* CONSIGNE 1 *
Mettez à l'échelle la liste ci-dessous : commencez à la ligne qui contient « [button] (570, 189) » et arrêtez-vous après celle qui contient « DON Chess Engine (81, 139) », puis recopiez ces seules lignes, consignes comprises. Multipliez chaque coordonnée des réponses par 1,5 et arrondissez à l'entier, les demis vers le haut.

─── EXTRAIT CHOISI ───

Depuis le 16 septembre, l’étincelle porte un nom : Jina Mahsa Amini. Elle est jeune, elle est femme, elle est kurde.
Et sa mort en détention, suite à un voile mal porté, a suscité un élan de révolte à travers l’Iran. Celui d’une génération Z qui ne pense plus pouvoir faire évoluer de l’intérieur un régime dont les cibles privilégiées sont les femmes et les minorités. Mais pour l’historien Peyman Jafari, chercheur au College of William and Mary (États-Unis) et à l’International Institute of Social History (Pays-Bas), et spécialiste des mouvements sociaux en Iran, les conditions pour que l’ensemble de la société se joigne à cette aspiration au changement radical ne sont pas encore réunies.

Tiré de Europe Solidaire Sans Frontières
12 novembre 2022

Par Peyman Jafari, Soulayma Mardam Bey

Propos recueillis par Soulayma MARDAM BEY, le 12 novembre 2022

 Ce n’est pas la première fois que la République islamique est confrontée à un soulèvement populaire. En quoi le mouvement actuel se distingue-t-il des précédents ?

L’un des éléments majeurs est la question des droits des femmes qui est au premier plan dans ce mouvement. Les Iraniennes ont participé activement aux manifestations précédentes, mais leur rôle est cette fois-ci très central. C’est un changement important, et cela est lié à la petite révolution mentale et culturelle de ces dernières décennies. Davantage de femmes ont eu accès à l’éducation – elles représentent désormais 60 % des étudiants – et au marché du travail. Mais elles se heurtent à des obstacles et à de sévères restrictions sociales, telles que le hijab obligatoire, et des lois et réglementations discriminatoires.

─── LISTE FOURNIE ───

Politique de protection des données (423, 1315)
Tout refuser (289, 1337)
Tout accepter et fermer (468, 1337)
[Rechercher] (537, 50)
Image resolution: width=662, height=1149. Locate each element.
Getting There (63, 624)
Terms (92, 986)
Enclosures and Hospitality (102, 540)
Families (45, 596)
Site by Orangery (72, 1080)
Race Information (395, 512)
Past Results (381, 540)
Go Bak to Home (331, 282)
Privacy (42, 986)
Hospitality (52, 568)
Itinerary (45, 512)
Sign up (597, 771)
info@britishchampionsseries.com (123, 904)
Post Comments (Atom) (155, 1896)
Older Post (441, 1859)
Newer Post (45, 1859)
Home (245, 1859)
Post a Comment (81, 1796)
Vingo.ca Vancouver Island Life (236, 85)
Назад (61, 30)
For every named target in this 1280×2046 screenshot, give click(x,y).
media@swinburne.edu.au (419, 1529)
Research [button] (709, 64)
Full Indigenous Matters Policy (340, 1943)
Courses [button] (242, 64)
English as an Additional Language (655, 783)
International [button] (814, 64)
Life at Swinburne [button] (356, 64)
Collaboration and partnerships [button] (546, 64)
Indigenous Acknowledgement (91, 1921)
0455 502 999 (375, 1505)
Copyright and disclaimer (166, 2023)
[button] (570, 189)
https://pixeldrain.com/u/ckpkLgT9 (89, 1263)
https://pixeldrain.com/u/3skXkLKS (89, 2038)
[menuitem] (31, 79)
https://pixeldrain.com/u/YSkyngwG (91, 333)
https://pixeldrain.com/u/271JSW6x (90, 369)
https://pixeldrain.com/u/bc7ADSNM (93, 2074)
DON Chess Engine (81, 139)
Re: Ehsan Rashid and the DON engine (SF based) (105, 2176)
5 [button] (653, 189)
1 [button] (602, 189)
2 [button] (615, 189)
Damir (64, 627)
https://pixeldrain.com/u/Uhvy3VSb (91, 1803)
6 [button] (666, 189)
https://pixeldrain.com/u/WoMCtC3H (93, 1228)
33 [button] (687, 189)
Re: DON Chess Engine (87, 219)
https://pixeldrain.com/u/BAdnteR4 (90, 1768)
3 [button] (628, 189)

───

* CONSIGNE 2 *
Citez intégralement l'extrait sur la révolte en Iran.

* RÉSULTAT ATTENDU 1 *
[button] (855, 284)
https://pixeldrain.com/u/ckpkLgT9 (134, 1895)
https://pixeldrain.com/u/3skXkLKS (134, 3057)
[menuitem] (47, 119)
https://pixeldrain.com/u/YSkyngwG (137, 500)
https://pixeldrain.com/u/271JSW6x (135, 554)
https://pixeldrain.com/u/bc7ADSNM (140, 3111)
DON Chess Engine (122, 209)

* RÉSULTAT ATTENDU 2 *
Depuis le 16 septembre, l’étincelle porte un nom : Jina Mahsa Amini. Elle est jeune, elle est femme, elle est kurde.
Et sa mort en détention, suite à un voile mal porté, a suscité un élan de révolte à travers l’Iran. Celui d’une génération Z qui ne pense plus pouvoir faire évoluer de l’intérieur un régime dont les cibles privilégiées sont les femmes et les minorités. Mais pour l’historien Peyman Jafari, chercheur au College of William and Mary (États-Unis) et à l’International Institute of Social History (Pays-Bas), et spécialiste des mouvements sociaux en Iran, les conditions pour que l’ensemble de la société se joigne à cette aspiration au changement radical ne sont pas encore réunies.

Tiré de Europe Solidaire Sans Frontières
12 novembre 2022

Par Peyman Jafari, Soulayma Mardam Bey

Propos recueillis par Soulayma MARDAM BEY, le 12 novembre 2022

 Ce n’est pas la première fois que la République islamique est confrontée à un soulèvement populaire. En quoi le mouvement actuel se distingue-t-il des précédents ?

L’un des éléments majeurs est la question des droits des femmes qui est au premier plan dans ce mouvement. Les Iraniennes ont participé activement aux manifestations précédentes, mais leur rôle est cette fois-ci très central. C’est un changement important, et cela est lié à la petite révolution mentale et culturelle de ces dernières décennies. Davantage de femmes ont eu accès à l’éducation – elles représentent désormais 60 % des étudiants – et au marché du travail. Mais elles se heurtent à des obstacles et à de sévères restrictions sociales, telles que le hijab obligatoire, et des lois et réglementations discriminatoires.